Authors: Mark Paul, William Darity Jr., Darrick Hamilton and Anne E. Price
Introduction: Unemployment is one of the strongest predictors of poverty. While the United States has an array of social insurance programs in place, 43.1 million people (13.5 percent) remain in poverty, struggling to meet basic needs for themselves and their families. While these programs have reduced poverty rates by nearly half, we must reckon with the fact that as the social insurance regime has shifted to a “work-based safety net,” providing the majority of assistance to the working poor – a group that would not exist under our proposed program in the first place – millions are left in dire need. During the Great Recession, the U.S. witnessed one of the largest gaps in the current safety net – the lack of support for the jobless – take a major toll on Americans across the country. At the height of the crisis, conservative measures of unemployment indicate that over 15 million Americans, or 10 percent of the labor force, were out of work, making no contribution to traditional measures of economic productivity and economic growth, and struggling desperately to provide for themselves and their families. Broader measures of unemployment, such as U6, that better capture hardship during economic downturns indicate that 17.1 percent of workers were unemployed or working part-time, despite wanting full-time employment. A job in and of itself is not a sufficient condition to escape poverty. With at least 25 percent of workers earning wages below the poverty line, and 44 percent of homeless individuals reporting to have engaged in paid employment in the past month, non-poverty wages need to be an essential component of reducing poverty. Still, we must recognize that the costs associated with unemployment go far beyond poverty. The nature of the harms from unemployment or underemployment are well documented. In addition to inflicting lasting damage on an individual’s labor market prospects, unemployment is associated with increased rates of physical and mental illness, alcohol and drug abuse, child and spouse abuse, failed relationships, suicide and attempted suicide, and a host of other personal and social ills. Figure 1 documents the persistent gap between unemployment and job openings – a gap that widens during economic downturns, but remains stubbornly large during “strong” labor markets as well. Even when the economy is booming, millions remain unemployed and underemployed due to the government’s inaction to function as an employer of last resort.

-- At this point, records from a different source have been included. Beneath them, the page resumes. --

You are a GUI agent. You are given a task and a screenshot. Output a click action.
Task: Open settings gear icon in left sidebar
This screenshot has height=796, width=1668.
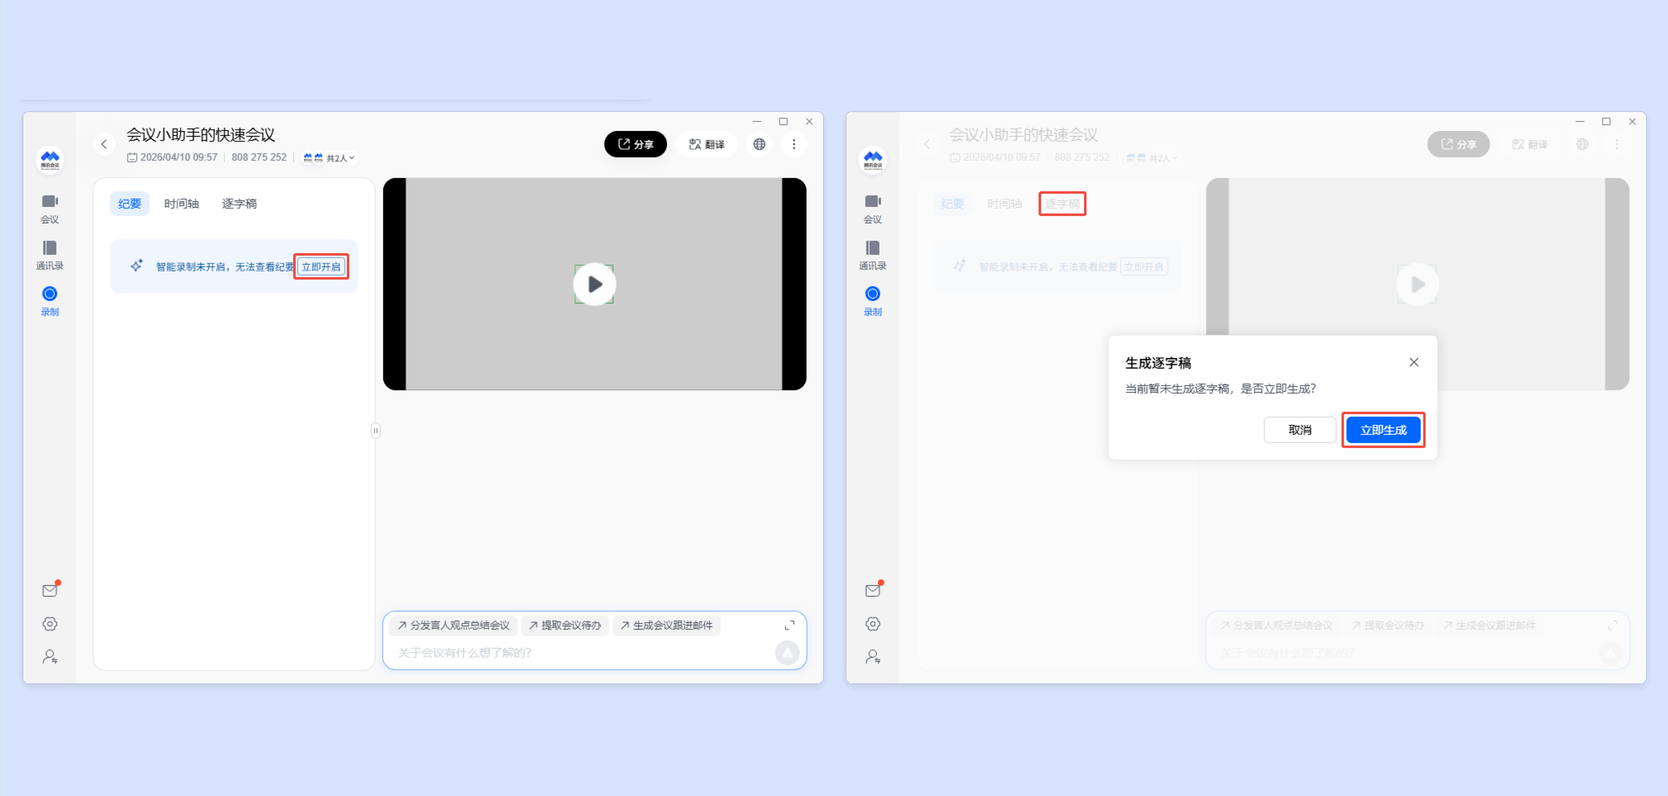50,624
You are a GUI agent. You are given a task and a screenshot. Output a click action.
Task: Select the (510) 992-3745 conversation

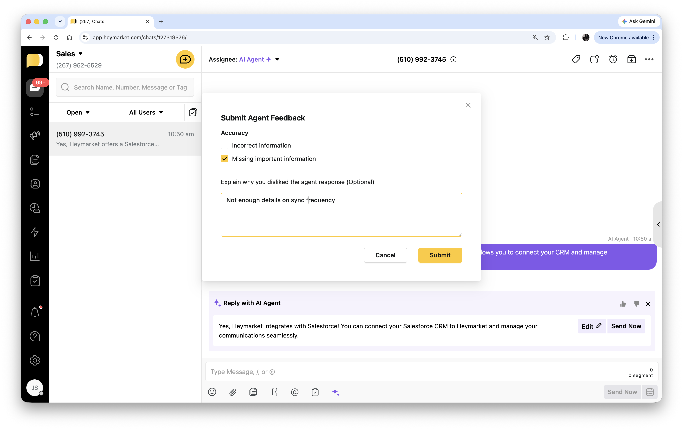(x=125, y=139)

- address the long-standing unjust and discriminatory barriers that keep large segments of stigmatized populations out of the labor force;
- reverse the rising tide of inequality for all workers by strengthening their labor market bargaining power and eliminating the threat of unemployment;
- raise the wages of millions in the private sector by setting a substantially higher minimum compensation package; and
- expand the provision of public goods and services in the United States.